Print the data below exactly, but only the lines from the one containing "上に表示された文字を入力してください。 (105, 2363)" down to the one containing "次回のコメントで使用するためブラウザーに自分の名前、メールアドレス、サイトを保存する。 (181, 2323)", inclusive.

■ Data
|---|
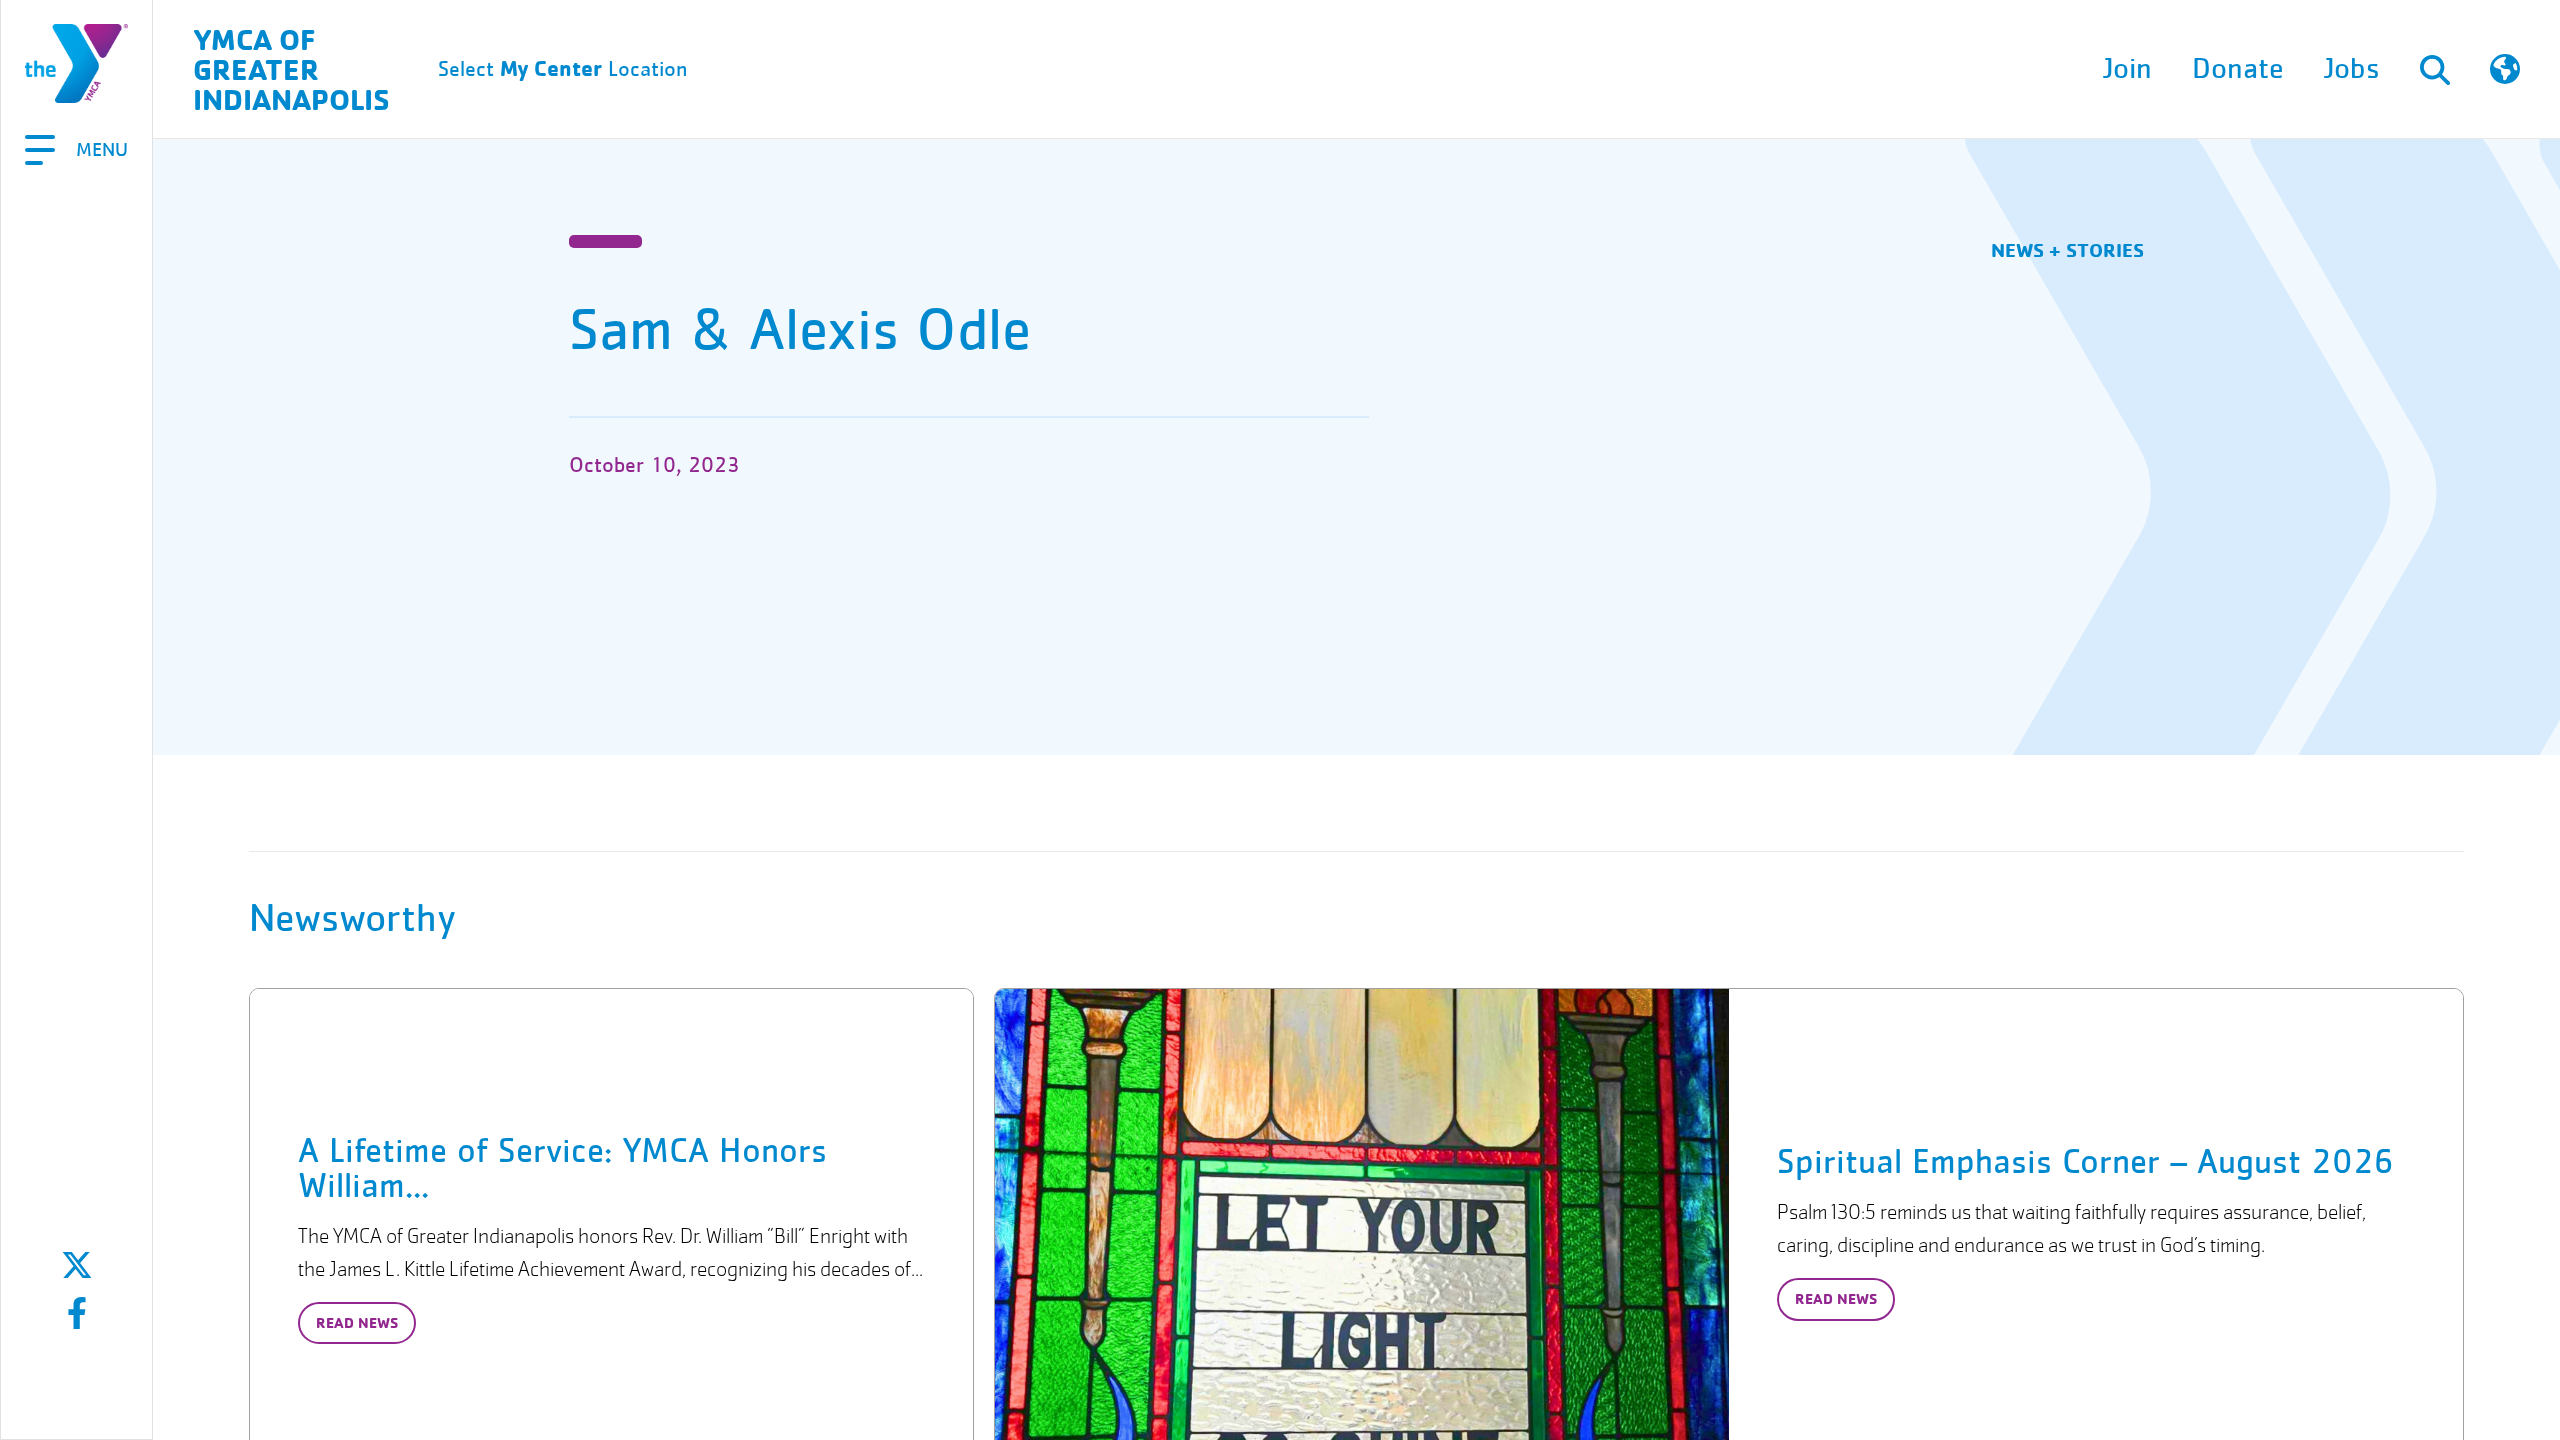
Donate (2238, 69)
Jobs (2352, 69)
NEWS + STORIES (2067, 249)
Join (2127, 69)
|---|
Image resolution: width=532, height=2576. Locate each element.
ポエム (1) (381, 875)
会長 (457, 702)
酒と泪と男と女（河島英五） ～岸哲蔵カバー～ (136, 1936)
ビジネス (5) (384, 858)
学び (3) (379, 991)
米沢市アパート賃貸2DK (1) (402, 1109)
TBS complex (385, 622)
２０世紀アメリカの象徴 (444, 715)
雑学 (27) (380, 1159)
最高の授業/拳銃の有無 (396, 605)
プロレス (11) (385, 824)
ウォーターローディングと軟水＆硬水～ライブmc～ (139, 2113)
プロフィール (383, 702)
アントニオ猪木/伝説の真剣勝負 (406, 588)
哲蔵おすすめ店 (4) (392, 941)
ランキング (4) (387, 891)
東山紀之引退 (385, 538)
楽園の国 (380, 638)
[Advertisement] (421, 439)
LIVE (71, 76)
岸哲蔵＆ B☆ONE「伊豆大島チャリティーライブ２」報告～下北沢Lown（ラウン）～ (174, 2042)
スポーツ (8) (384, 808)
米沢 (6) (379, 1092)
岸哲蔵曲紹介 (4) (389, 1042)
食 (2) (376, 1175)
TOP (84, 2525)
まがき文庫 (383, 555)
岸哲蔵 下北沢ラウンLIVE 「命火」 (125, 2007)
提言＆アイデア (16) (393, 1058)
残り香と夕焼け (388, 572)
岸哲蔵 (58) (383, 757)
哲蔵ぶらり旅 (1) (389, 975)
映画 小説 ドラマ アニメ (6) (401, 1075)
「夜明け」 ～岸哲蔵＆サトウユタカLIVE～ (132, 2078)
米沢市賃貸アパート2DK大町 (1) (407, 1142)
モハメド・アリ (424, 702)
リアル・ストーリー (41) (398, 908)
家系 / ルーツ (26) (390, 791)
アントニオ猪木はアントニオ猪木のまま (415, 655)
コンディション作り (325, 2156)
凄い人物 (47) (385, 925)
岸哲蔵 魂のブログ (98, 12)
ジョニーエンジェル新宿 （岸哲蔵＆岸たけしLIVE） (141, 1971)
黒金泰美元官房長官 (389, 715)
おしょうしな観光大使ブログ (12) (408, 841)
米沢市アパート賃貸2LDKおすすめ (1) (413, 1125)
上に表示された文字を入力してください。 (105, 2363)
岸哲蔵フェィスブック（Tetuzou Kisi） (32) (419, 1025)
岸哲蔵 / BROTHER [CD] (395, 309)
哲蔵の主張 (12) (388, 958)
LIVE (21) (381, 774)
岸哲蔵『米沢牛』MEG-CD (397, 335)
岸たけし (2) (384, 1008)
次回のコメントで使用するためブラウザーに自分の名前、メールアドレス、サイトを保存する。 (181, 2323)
|---|
■ Problem solution
上に表示された文字を入力してください。 (105, 2363)
岸哲蔵フェィスブック（Tetuzou Kisi） (32) (419, 1025)
岸哲蔵 / BROTHER [CD] (395, 309)
哲蔵の主張 (12) (388, 958)
LIVE (21) (381, 774)
岸哲蔵『米沢牛』MEG-CD (397, 335)
岸たけし (2) (384, 1008)
次回のコメントで使用するためブラウザーに自分の名前、メールアドレス、サイトを保存する。 (181, 2323)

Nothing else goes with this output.